_What you are asked to do:_ Swap "coordinates" for "pixel position" throughout the items below, leaving everything else unchanged. Reproduce the items without the pictures.

Screen-element location records:
########################################

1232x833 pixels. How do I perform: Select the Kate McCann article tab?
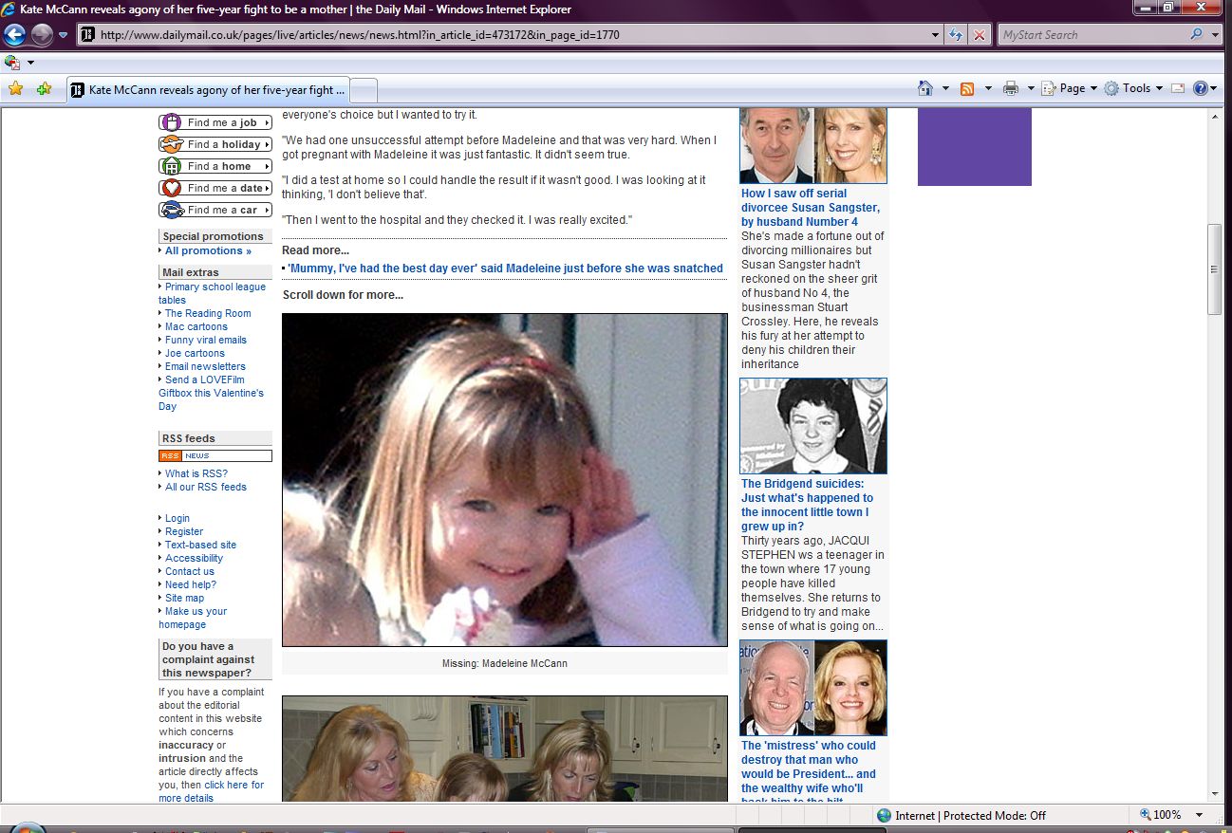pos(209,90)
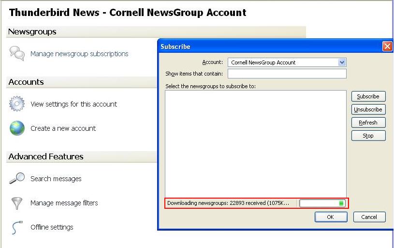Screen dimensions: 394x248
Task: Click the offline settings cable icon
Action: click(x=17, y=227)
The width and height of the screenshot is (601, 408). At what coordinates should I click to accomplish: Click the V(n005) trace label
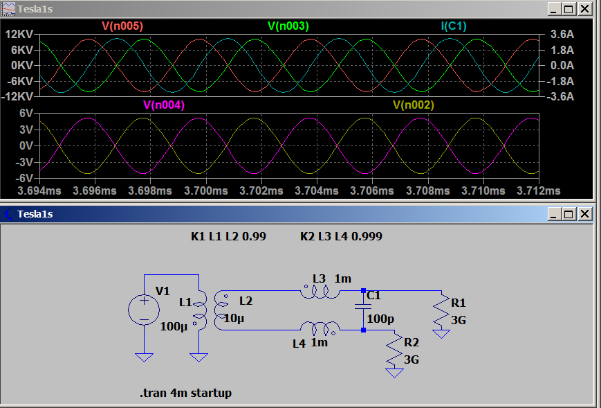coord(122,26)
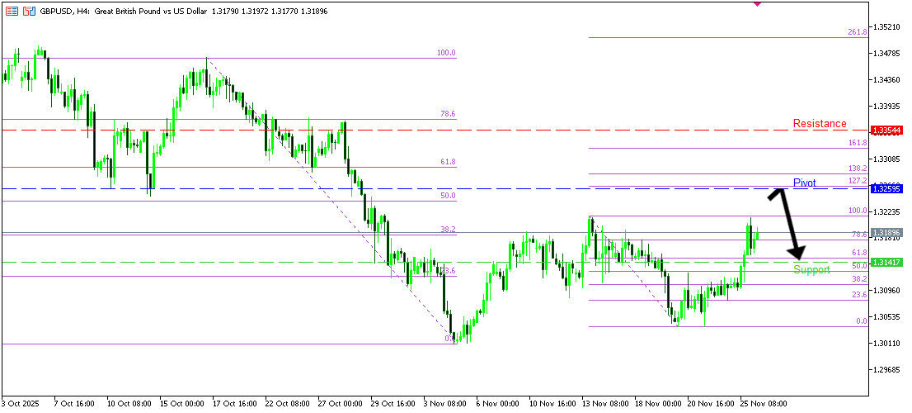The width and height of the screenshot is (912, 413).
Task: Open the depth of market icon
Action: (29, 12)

########################################

_Correct output:_
1232x833 pixels. How do I perform: Select the Kate McCann article tab?
pos(209,90)
Screen dimensions: 394x248
Task: Click the offline settings cable icon
Action: click(x=17, y=227)
The width and height of the screenshot is (601, 408). At what pixel position should I click to accomplish: Click the V(n005) trace label
coord(122,26)
The width and height of the screenshot is (912, 413).
Task: Open the depth of market icon
Action: (29, 12)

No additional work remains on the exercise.